_Things to do_
A. Can you retype the part of the interview that opens with the words containing "WWD: Previously, you’ve" and closes with "to this day.", keeping every word and mark unchanged?
B. How would you put this sentence from the interview into French: "When it comes to many retailers, they truly feel that they own the customer because they are paying the rent."
* start Provided passage *
L.A.L.: When we first started, we would have these great looks for spring and fall — for example, the apple country colors were one and the Greek island colors were another. Back then, it was every six months. Today, you’d be lucky to cope with every six minutes, because the ease of entry of the business has changed so dramatically. There are private label-makers who can turn on a dime and they become not only your suppliers, they become your competitors.

At the same time, it’s a unique experience having one of your major customers, Sephora, also be your competitor. I grew up in a world that if you developed a relationship with a retailer and you built your business every year by 20 percent, they were happy and you were happy. Now that doesn’t mean anything anymore, because it’s more of a transactional business. We’ve seen again and again how some of these stores will buy a brand, blow it out and then drop it the next year. That’s a new taste sensation, also.

WWD: So on the positive side, the business has accelerated and you’ve always got newness. What’s the downside?

L.A.L.: Brand burnout and creative burnout. I have to go out, as Shakespeare quoted, into the breach one more time.

WWD: Previously, you’ve touched on a war being waged between manufacturers and retailers over who owns the customer and the sales data. Is that still going on?

L.A.L.: When it comes to many retailers, they truly feel that they own the customer because they are paying the rent. It becomes perhaps a little bit of a battle as to who the customer really belongs to. And the data, also. This is a battle that simply has never been settled, and it goes on to this day.

WWD: What do you look for when you’re considering brands to buy?

L.A.L.: Will the brand help us around the world? Does it have attributes that we don’t have? Does the brand have a very good hold or position with particular ethnic or national groups? For example, when Puig made a decision to do a fragrance license with Carolina Herrera and launch it in both Spain and South America, that was the perfect example of picking the right brand for the right time in the right market.

WWD: How does the current crop of indies differ from the ones in the late Nineties?
* end Provided passage *
* start Data section *
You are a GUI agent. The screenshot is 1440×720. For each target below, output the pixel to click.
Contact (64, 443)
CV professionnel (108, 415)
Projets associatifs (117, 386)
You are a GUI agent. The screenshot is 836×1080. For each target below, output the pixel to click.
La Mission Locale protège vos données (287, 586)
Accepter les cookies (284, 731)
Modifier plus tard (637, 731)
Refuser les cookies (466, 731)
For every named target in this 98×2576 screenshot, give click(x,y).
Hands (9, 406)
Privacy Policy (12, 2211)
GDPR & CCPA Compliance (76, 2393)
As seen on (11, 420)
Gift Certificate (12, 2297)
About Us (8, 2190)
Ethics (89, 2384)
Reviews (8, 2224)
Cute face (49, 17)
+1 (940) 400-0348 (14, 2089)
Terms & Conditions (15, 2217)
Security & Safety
* end Data section *
_Results for the exercise_
A.
WWD: Previously, you’ve touched on a war being waged between manufacturers and retailers over who owns the customer and the sales data. Is that still going on?

L.A.L.: When it comes to many retailers, they truly feel that they own the customer because they are paying the rent. It becomes perhaps a little bit of a battle as to who the customer really belongs to. And the data, also. This is a battle that simply has never been settled, and it goes on to this day.

B. Beaucoup de détaillants ont vraiment le sentiment que le client leur appartient, puisque ce sont eux qui paient le loyer.